Smart Pixels – Sometimes a Dumb Idea
Smart pixels are a relatively new type of tag that goes onto a website, the latest pixels from the likes of Google Adwords, Facebook and Twitter are this type of pixel. They are “smart” instead of “dumb” like other types of pixels because you can program them after the fact.
Dumb or classic pixels would be installed on a single page or action, i.e. the homepage or confirmation page. A smart pixel on the other hand is designed to go across all pages of your site and later on in the system the pixel comes from you can build an audience out of everyone who has been to a certain page of the site, or pages that contain certain words.

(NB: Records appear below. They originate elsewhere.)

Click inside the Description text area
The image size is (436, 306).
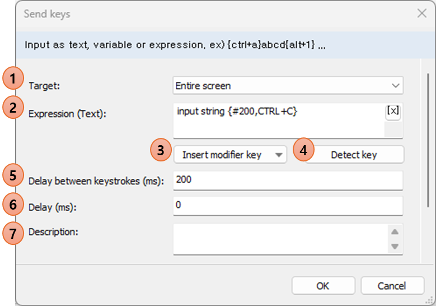point(281,239)
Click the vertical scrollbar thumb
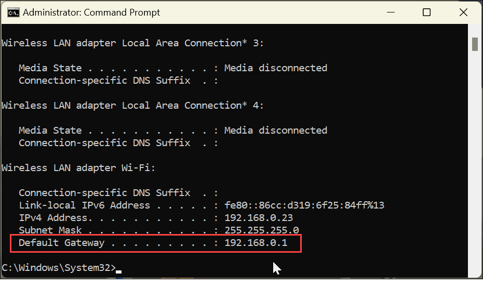The image size is (483, 286). (475, 44)
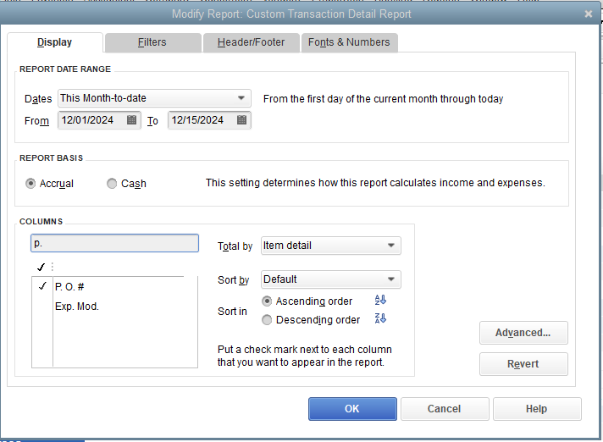603x442 pixels.
Task: Click the column search field
Action: [114, 243]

This gives you some great flexibility but can actually cause some big issues later on (a lot of which are shared with tag management in general which I’ll be writing about in detail another day); one issue to call out here is that you need to ensure that everyone knows when URLs change, otherwise one day your audience stops growing and you don’t know why.

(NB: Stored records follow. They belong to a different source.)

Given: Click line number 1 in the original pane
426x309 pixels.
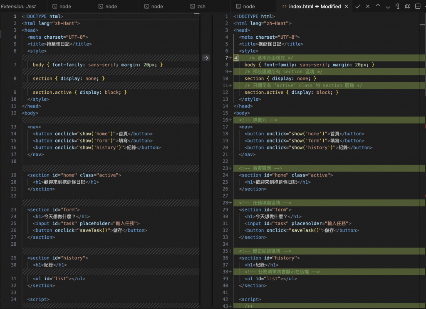Looking at the screenshot, I should point(15,16).
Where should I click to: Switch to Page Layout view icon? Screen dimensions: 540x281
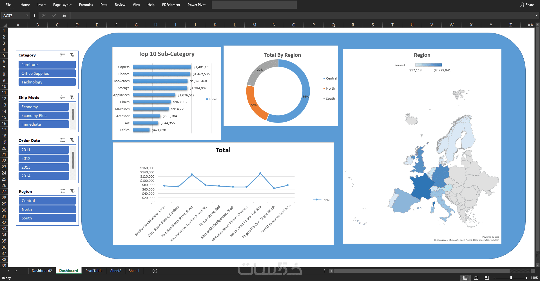pyautogui.click(x=476, y=278)
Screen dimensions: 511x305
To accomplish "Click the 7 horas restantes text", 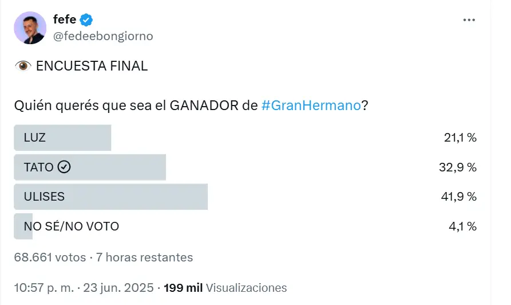I will pos(144,257).
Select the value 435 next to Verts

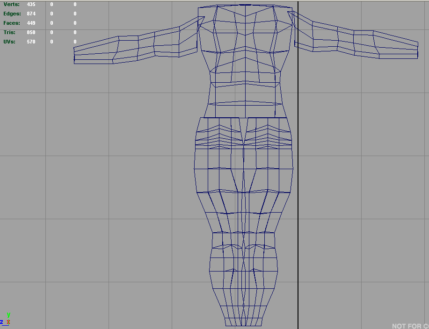click(x=31, y=4)
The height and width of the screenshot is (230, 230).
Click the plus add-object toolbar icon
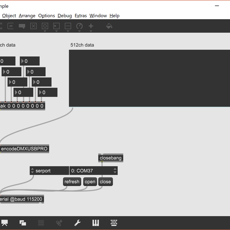click(x=91, y=26)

The other key consideration with smart pixels is what happens when you have a nifty dynamic site where the URL doesn’t change a lot? The only information most smart pixels get by default is the URL of the page, if this never changes or is the same for many different actions you can’t tell them apart in the system later on.
The solution to this is to make the pixels “dumb” again. Most smart pixels have the ability for you to specify a named action of something taking place such as “login”, “confirmation”, “play-button”. If you build a “manual” tag with a value like this you can then fire it off using a tag manager or other means when the relevant action occurs, allowing the system to capture the event properly.